Chapter 3

87 20 13
                                    

Arny arrived home close to midnight and found Gretta curled up on the sofa, sleeping soundly. He picked up the letter that had fallen on the floor and guiltily read the contents. His initial reaction was to shake her awake and start complaining about how Chester Stilton, even after he was gone, controlled her life. The urge passed as he watched her calm face in sleep and he put the letter on the table and went quietly to the bedroom.

---------------------------

"Morning, how was your night on the sofa?"

Gretta stumped into the room, tugging off her wrinkled shirt and tossing it on the bed.

"Why didn't you wake me?"

"You didn't look like you were up for much fun so I left you."

"Ha, ha." She thumbed down her track pants and kicked them up to her hand and then lobbed them into the laundry basket.

"You do remember why we were going to have fun don't you?"

"Arny, don't piss around with me, okay. I'm tired and stiff and-- why were we going to have fun again?"

"My promotion maybe?"

She stopped and turned toward him. "Oh Arny . . . I'm sorry, I forgot all about it."

"I guess your mind was filled with exotic postage stamps." He said, derisively.

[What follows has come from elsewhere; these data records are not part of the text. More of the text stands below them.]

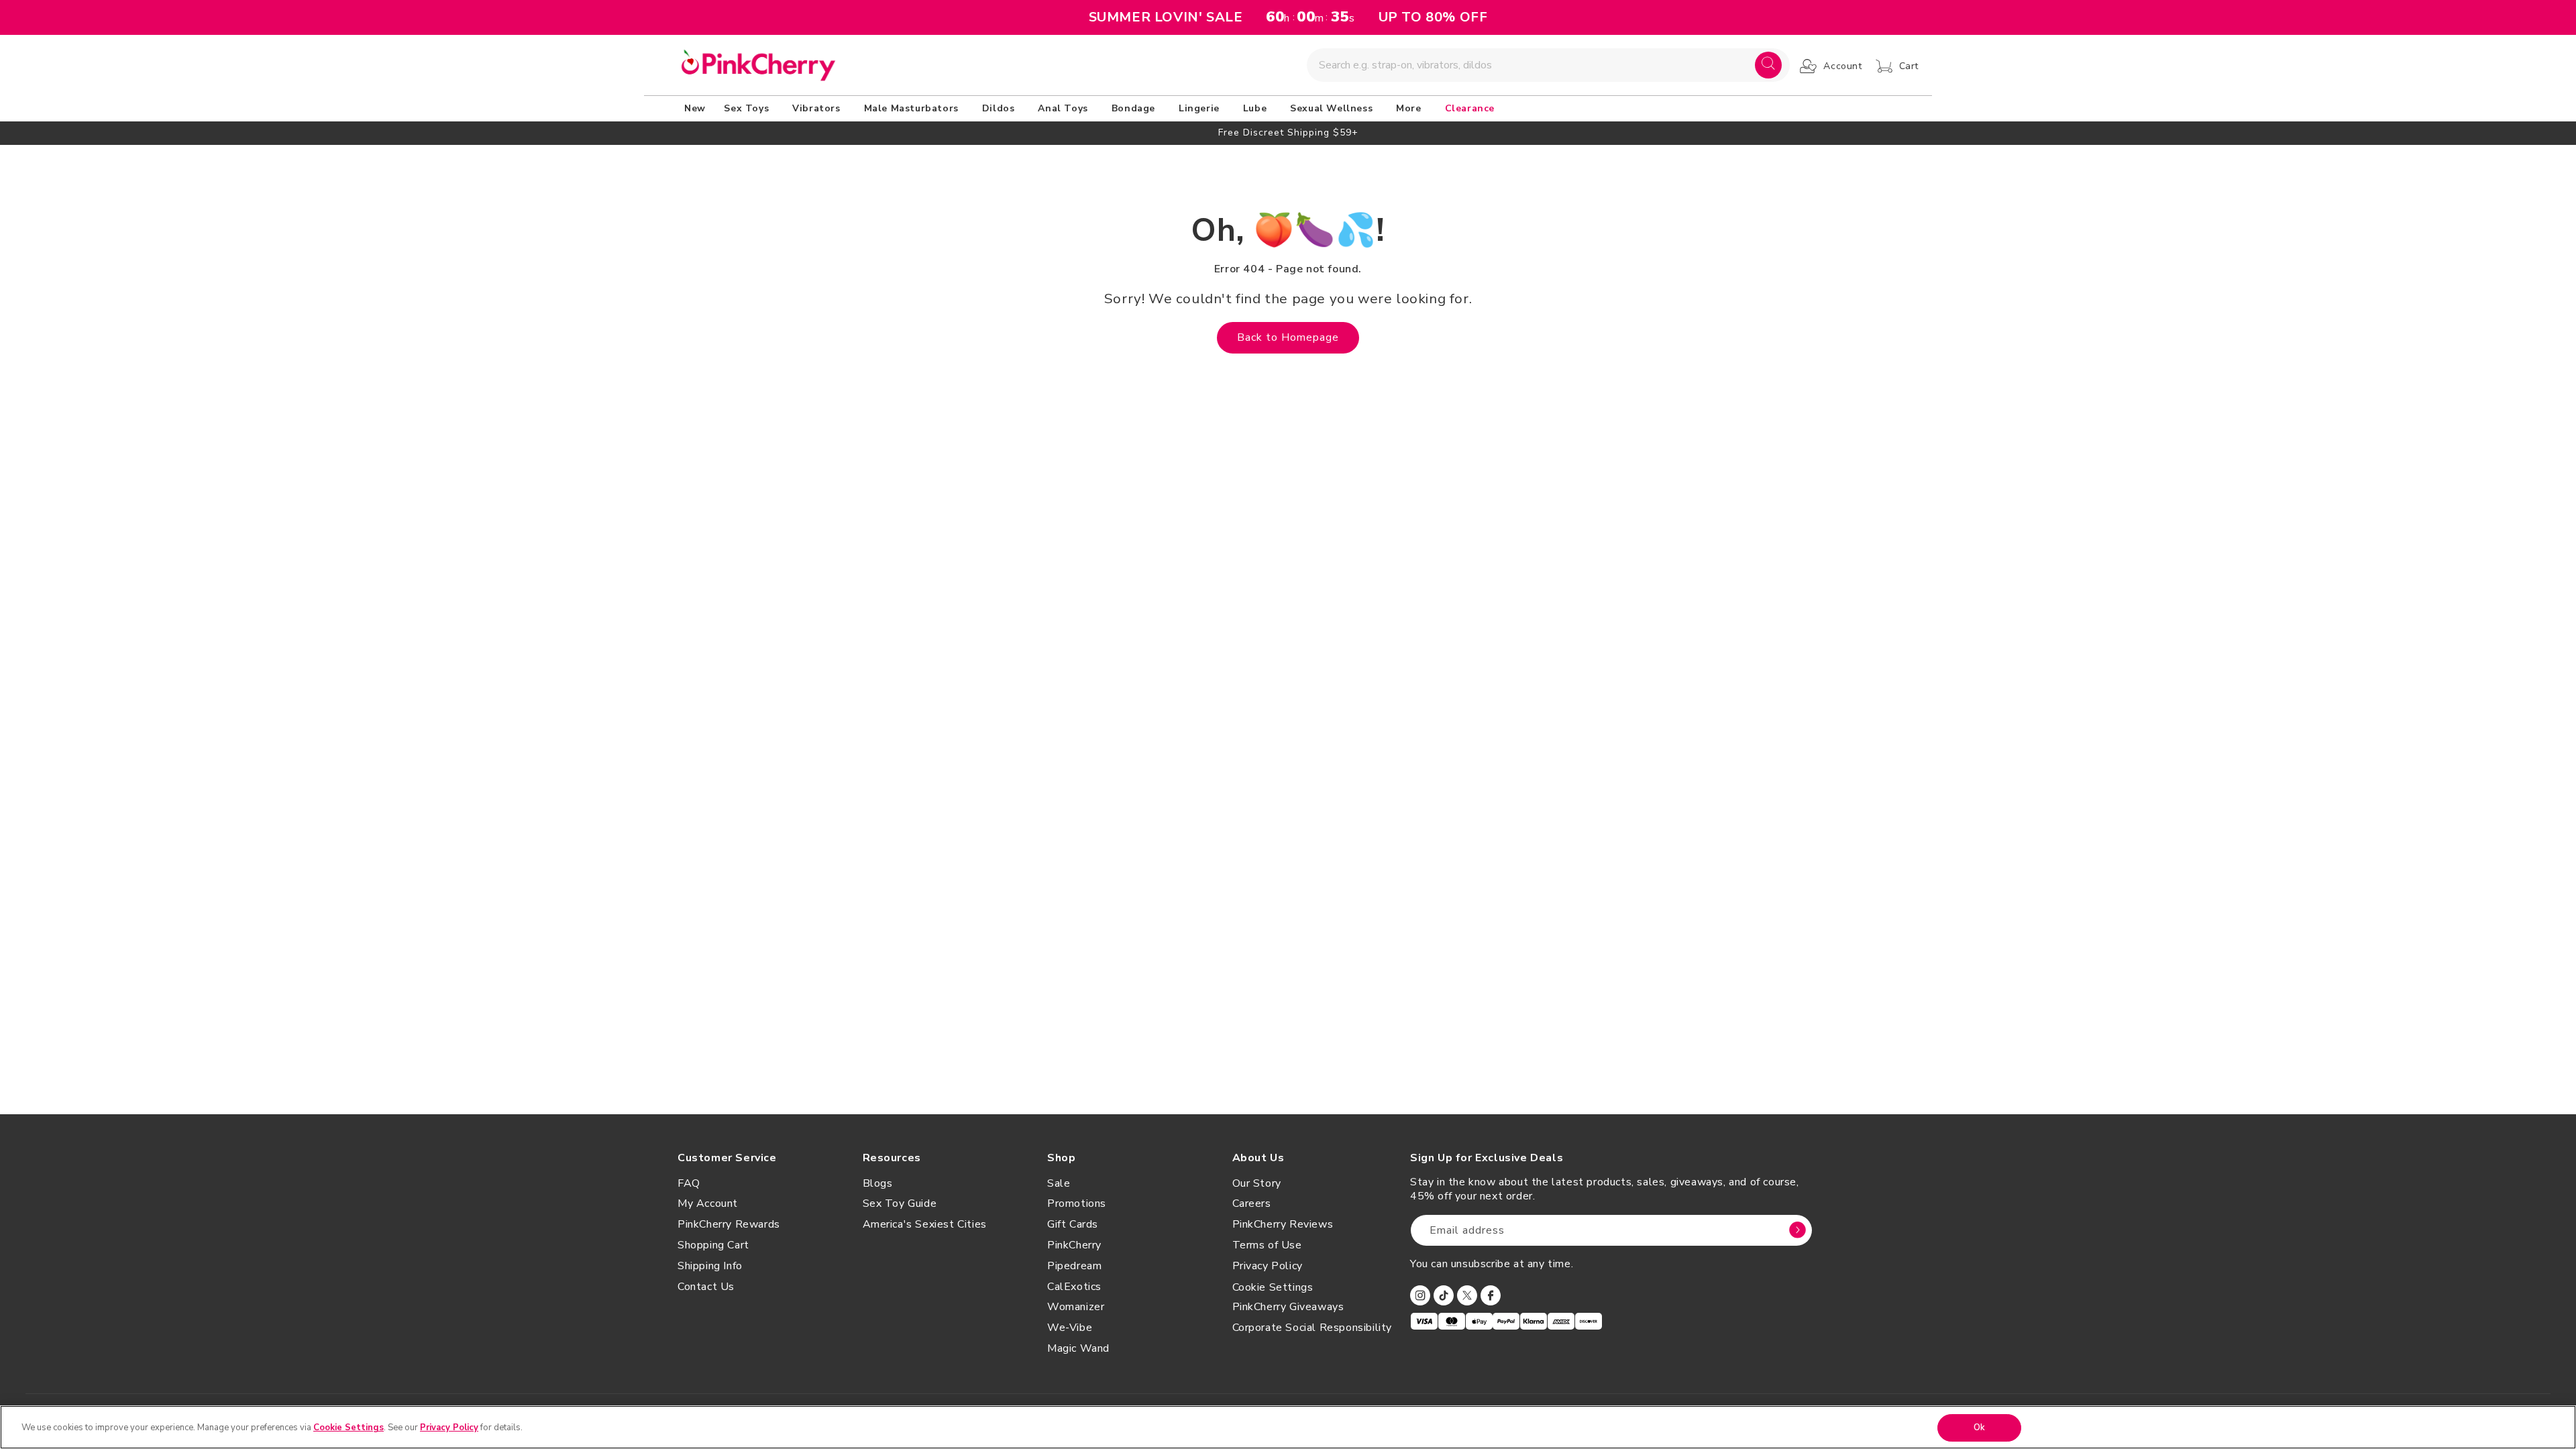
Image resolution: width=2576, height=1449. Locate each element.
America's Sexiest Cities (925, 1224)
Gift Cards (1072, 1224)
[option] (1288, 132)
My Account (708, 1203)
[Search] (1768, 65)
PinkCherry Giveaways (1288, 1306)
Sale (1058, 1183)
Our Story (1256, 1183)
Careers (1251, 1203)
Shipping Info (710, 1265)
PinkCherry (1074, 1245)
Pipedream (1074, 1265)
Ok (1979, 1427)
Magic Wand (1078, 1348)
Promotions (1076, 1203)
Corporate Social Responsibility (1312, 1327)
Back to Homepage (1288, 337)
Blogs (878, 1183)
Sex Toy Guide (900, 1203)
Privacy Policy (1267, 1265)
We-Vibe (1069, 1327)
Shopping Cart (713, 1245)
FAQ (689, 1183)
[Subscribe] (1797, 1230)
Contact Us (706, 1286)
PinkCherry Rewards (729, 1224)
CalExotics (1074, 1286)
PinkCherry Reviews (1283, 1224)
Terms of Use (1267, 1245)
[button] (748, 108)
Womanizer (1075, 1306)
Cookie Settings (1272, 1287)
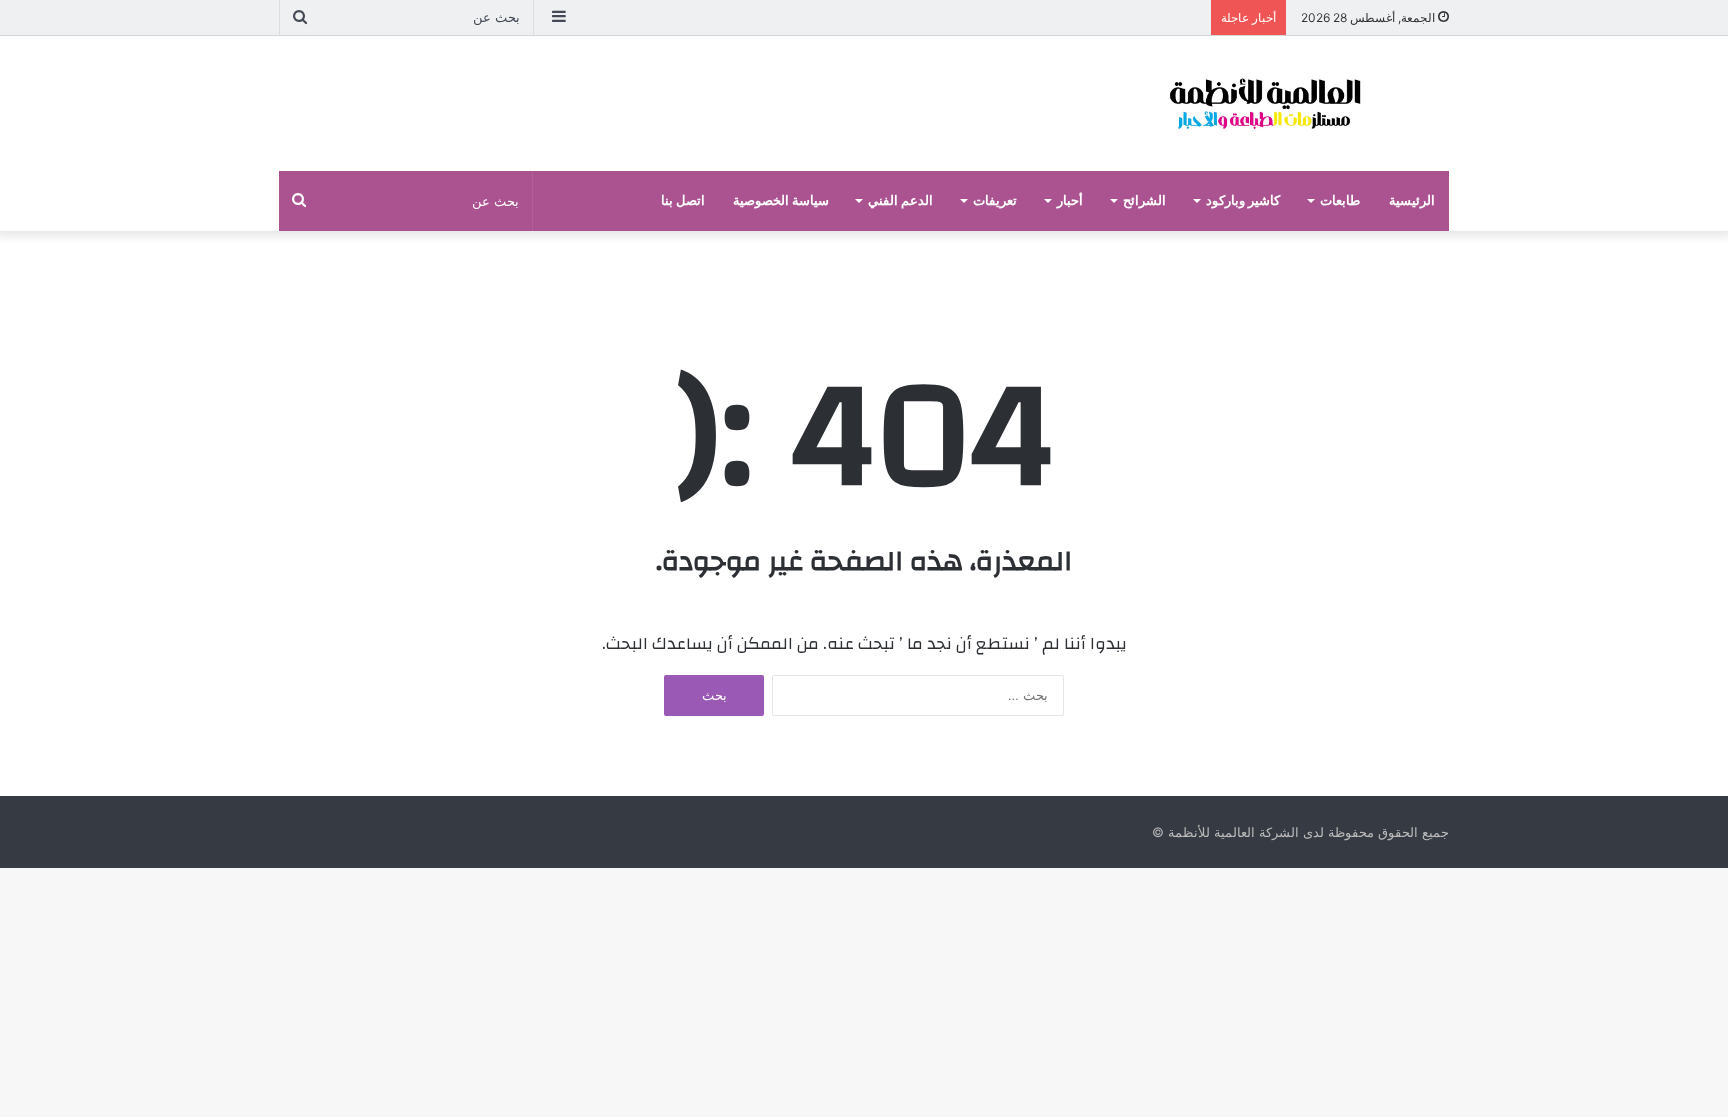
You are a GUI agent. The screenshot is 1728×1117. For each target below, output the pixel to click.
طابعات (1340, 200)
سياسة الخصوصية (781, 200)
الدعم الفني (900, 200)
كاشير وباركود (1243, 200)
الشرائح (1144, 200)
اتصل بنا (683, 200)
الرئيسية (1412, 200)
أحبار (1070, 200)
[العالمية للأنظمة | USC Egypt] (1264, 103)
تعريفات (995, 200)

Her look was scathing and she stepped into the bathroom, slamming the door. Twenty minutes later she emerged and found him in the kitchen, eating toast and reading the paper.

"There's coffee." He said, not looking up.

She poured a cup and walked around to stand beside him. "Arny, I am sorry I forgot."

"Uh-huh."

"Are you going to stay angry with me?"

"I thought it was the other way around, the way you slammed the door."

She sighed and slipped into the chair beside him.

"This is all because you read Cheesy's letter isn't it?"

"Hell, Gretta, he's even giving you posthumous orders."

"Don't be ridiculous; the letter isn't an order."

"But it's got you all wriggly over the prospect of another crusade."

Her reply took too long and Arny just heaved his shoulders and went back to the paper. Gretta sat beside him silently, unsure as to how to break the news that he was right on the money and furthermore she was going to tackle the challenge.

"Don't bother. I know what you're thinking. Globe trotting Gretta Lawrence to the rescue."

"Arny, we've been down this road before, it's what I do- what I really enjoy doing."

"I have no problem with the theory, it's the execution-- literally." He stated with heavy sarcasm.

She got up and rinsed her mug. "Well, just think theory then, Arny, because I'm going to do it." She stuck the dirty mug in the dishwasher and left the room.

"I knew it," he yelled after her. Ever since their first encounter Arny had followed Gretta on her global quest to carry out CONGA's mandate. The surrealistic existence kept him teetering between the fantasy and the reality of her exploits.

Never, as an ad writer, had he even dreamed of circumstances as bizarre as those he experienced on those flights of fancy, with Gretta performing like some mythical goddess, immune to harm and surmounting every obstacle.

The problem was, he had a good position with Cutter & Glimb, a position he found difficult to fill while leaping around the world. Gretta cared about his work but it always came second to her own goals.

----------------------------

The day was a bust. Both parties moved around like polarized magnets, speaking only when necessary. By dinner time, lunch had been abandoned, Arny signaled a tentative truce and asked her to sit down and explain what the stamp business was all about.

"Making nice doesn't solve our problem you know."

"It can be a start can't it? Tell me about this stamp and what's involved. Hell, Gretta, I've been dragged through jungles and rain forests. Shot at and shipwrecked and hunted by demented killers, and it's not even my job. Surely all that buys me some consideration."

"You're right and for the record, you were never shipwrecked."

"I was on a wreck of a ship though."

She smiled and leaned over, pecking his cheek. The letter lay open on the table and she picked it up, taking out the picture of the stamp and began explaining Cheesy's concerns.

"The Cook Islands! That's in the middle of nowhere!"

"The South Pacific actually. About two fifty-three hundred miles east of Tonga."

"Oh well, it's practically next door. Tonga. Jesus."

"Hey, Tonga's only five or six hundred miles east of Fiji."

"Holy smoke, I can almost see it from the roof." He shook his head and stared at her.

"To put it in perspective, Fiji is about 1100 miles north of the northern tip of New Zealand."

"Perspective. Right. So the, according to my math, Niue is just over 1400 miles from the northern tip of New Zealand. Why we can be back in time for dinner." He rolled away on the sofa and rubbed his eyes.

"Arny, sarcasm gets you nothing. If flying to Niue, which by the way does have an airport, then that's what I'll do."

"What about Maurice and his budget measures?"

"I have some friends in accounting that are loyal to the old CIA and Cheesy's memory."

He shook his head and got up to stretch. "This could cost you, Gretta."

"I'm not letting company economics dictate the ultimate goal of our work. It's important, Arny and you have first hand experience on that front."

He made a face and picked up the picture of the stamp.

"Tell me about this godforsaken dot in the Pacific."